● Extracted entries:
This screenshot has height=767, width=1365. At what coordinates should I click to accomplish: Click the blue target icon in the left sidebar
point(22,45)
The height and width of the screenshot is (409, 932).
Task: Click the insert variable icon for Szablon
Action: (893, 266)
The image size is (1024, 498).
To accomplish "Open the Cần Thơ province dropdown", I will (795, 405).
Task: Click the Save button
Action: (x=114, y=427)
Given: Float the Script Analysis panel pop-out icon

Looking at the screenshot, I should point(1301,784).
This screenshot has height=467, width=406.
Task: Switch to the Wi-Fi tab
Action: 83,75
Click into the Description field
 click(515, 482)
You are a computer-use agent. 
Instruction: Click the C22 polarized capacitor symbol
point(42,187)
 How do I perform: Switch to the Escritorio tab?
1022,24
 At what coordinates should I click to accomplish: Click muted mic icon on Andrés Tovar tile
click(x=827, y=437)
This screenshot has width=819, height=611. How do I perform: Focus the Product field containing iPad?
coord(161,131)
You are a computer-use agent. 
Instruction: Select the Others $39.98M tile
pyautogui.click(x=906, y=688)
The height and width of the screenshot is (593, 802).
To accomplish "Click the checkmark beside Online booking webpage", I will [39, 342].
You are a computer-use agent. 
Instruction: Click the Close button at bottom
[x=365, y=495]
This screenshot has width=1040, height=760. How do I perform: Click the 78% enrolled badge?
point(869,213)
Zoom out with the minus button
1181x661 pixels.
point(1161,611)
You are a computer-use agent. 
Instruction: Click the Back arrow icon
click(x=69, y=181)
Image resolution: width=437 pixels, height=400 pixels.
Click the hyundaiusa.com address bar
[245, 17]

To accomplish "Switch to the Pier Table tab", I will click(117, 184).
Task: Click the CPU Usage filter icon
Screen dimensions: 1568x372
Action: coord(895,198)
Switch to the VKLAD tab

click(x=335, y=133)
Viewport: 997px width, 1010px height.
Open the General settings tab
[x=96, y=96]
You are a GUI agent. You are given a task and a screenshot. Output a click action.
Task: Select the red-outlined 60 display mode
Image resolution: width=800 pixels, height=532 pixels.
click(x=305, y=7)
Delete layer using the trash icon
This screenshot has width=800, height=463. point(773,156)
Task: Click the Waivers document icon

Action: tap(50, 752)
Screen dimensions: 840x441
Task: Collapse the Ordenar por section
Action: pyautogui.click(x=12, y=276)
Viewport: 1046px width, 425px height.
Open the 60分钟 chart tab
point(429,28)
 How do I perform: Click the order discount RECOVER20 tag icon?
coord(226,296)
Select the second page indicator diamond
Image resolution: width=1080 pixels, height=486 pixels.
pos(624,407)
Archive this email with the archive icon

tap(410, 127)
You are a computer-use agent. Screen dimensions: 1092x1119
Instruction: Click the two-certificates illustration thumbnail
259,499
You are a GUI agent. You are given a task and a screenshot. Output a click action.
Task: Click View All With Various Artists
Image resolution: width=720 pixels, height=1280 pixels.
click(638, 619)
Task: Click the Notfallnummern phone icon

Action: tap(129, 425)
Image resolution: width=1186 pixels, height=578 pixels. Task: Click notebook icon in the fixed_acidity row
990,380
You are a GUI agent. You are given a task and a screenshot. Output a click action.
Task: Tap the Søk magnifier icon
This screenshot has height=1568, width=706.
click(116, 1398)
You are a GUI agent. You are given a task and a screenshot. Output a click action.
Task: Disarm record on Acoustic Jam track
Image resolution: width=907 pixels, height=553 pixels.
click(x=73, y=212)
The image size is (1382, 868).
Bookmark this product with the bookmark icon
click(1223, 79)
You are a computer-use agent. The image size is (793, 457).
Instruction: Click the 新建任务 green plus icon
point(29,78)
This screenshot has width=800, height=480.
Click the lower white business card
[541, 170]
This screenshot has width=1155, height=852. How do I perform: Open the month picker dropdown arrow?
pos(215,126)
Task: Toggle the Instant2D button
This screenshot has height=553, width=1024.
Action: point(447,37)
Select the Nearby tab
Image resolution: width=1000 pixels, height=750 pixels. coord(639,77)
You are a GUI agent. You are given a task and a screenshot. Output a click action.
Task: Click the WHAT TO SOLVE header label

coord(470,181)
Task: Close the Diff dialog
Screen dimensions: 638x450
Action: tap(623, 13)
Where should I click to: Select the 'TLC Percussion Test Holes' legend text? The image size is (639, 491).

● The task: Repeat the material word for word, in full.

● Completed task:
This screenshot has height=767, width=1365. At what coordinates should I click to accomplish: Click the blue target icon in the left sidebar
point(22,45)
The height and width of the screenshot is (409, 932).
Task: Click the insert variable icon for Szablon
Action: (893, 266)
The image size is (1024, 498).
To accomplish "Open the Cần Thơ province dropdown", I will (795, 405).
Task: Click the Save button
Action: (x=114, y=427)
Given: Float the Script Analysis panel pop-out icon

Looking at the screenshot, I should point(1301,784).
This screenshot has height=467, width=406.
Task: Switch to the Wi-Fi tab
Action: 83,75
Click into the Description field
 click(515, 482)
You are a computer-use agent. 
Instruction: Click the C22 polarized capacitor symbol
point(42,187)
 How do I perform: Switch to the Escritorio tab?
1022,24
 At what coordinates should I click to accomplish: Click muted mic icon on Andrés Tovar tile
click(x=827, y=437)
This screenshot has width=819, height=611. How do I perform: Focus the Product field containing iPad?
coord(161,131)
You are a computer-use agent. 
Instruction: Select the Others $39.98M tile
pyautogui.click(x=906, y=688)
The height and width of the screenshot is (593, 802).
To accomplish "Click the checkmark beside Online booking webpage", I will [39, 342].
You are a computer-use agent. 
Instruction: Click the Close button at bottom
[x=365, y=495]
This screenshot has width=1040, height=760. How do I perform: Click the 78% enrolled badge?
point(869,213)
Zoom out with the minus button
1181x661 pixels.
point(1161,611)
You are a computer-use agent. 
Instruction: Click the Back arrow icon
click(x=69, y=181)
Image resolution: width=437 pixels, height=400 pixels.
Click the hyundaiusa.com address bar
[245, 17]

To accomplish "Switch to the Pier Table tab", I will click(117, 184).
Task: Click the CPU Usage filter icon
Screen dimensions: 1568x372
Action: coord(895,198)
Switch to the VKLAD tab

click(x=335, y=133)
Viewport: 997px width, 1010px height.
Open the General settings tab
[x=96, y=96]
You are a GUI agent. You are given a task and a screenshot. Output a click action.
Task: Select the red-outlined 60 display mode
Image resolution: width=800 pixels, height=532 pixels.
click(x=305, y=7)
Delete layer using the trash icon
This screenshot has width=800, height=463. point(773,156)
Task: Click the Waivers document icon

Action: tap(50, 752)
Screen dimensions: 840x441
Task: Collapse the Ordenar por section
Action: pyautogui.click(x=12, y=276)
Viewport: 1046px width, 425px height.
Open the 60分钟 chart tab
point(429,28)
 How do I perform: Click the order discount RECOVER20 tag icon?
coord(226,296)
Select the second page indicator diamond
Image resolution: width=1080 pixels, height=486 pixels.
pos(624,407)
Archive this email with the archive icon

tap(410, 127)
You are a computer-use agent. Screen dimensions: 1092x1119
Instruction: Click the two-certificates illustration thumbnail
259,499
You are a GUI agent. You are given a task and a screenshot. Output a click action.
Task: Click View All With Various Artists
Image resolution: width=720 pixels, height=1280 pixels.
click(638, 619)
Task: Click the Notfallnummern phone icon

Action: tap(129, 425)
Image resolution: width=1186 pixels, height=578 pixels. Task: Click notebook icon in the fixed_acidity row
990,380
You are a GUI agent. You are given a task and a screenshot. Output a click action.
Task: Tap the Søk magnifier icon
This screenshot has height=1568, width=706.
click(116, 1398)
You are a GUI agent. You are given a task and a screenshot. Output a click action.
Task: Disarm record on Acoustic Jam track
Image resolution: width=907 pixels, height=553 pixels.
click(x=73, y=212)
The image size is (1382, 868).
Bookmark this product with the bookmark icon
click(1223, 79)
You are a computer-use agent. The image size is (793, 457).
Instruction: Click the 新建任务 green plus icon
point(29,78)
This screenshot has width=800, height=480.
Click the lower white business card
[541, 170]
This screenshot has width=1155, height=852. How do I perform: Open the month picker dropdown arrow?
pos(215,126)
Task: Toggle the Instant2D button
This screenshot has height=553, width=1024.
Action: point(447,37)
Select the Nearby tab
Image resolution: width=1000 pixels, height=750 pixels. coord(639,77)
You are a GUI agent. You are given a task and a screenshot. Output a click action.
Task: Click the WHAT TO SOLVE header label

coord(470,181)
Task: Close the Diff dialog
Screen dimensions: 638x450
Action: tap(623, 13)
Where should I click to: Select the 'TLC Percussion Test Holes' legend text? The image size is (639, 491).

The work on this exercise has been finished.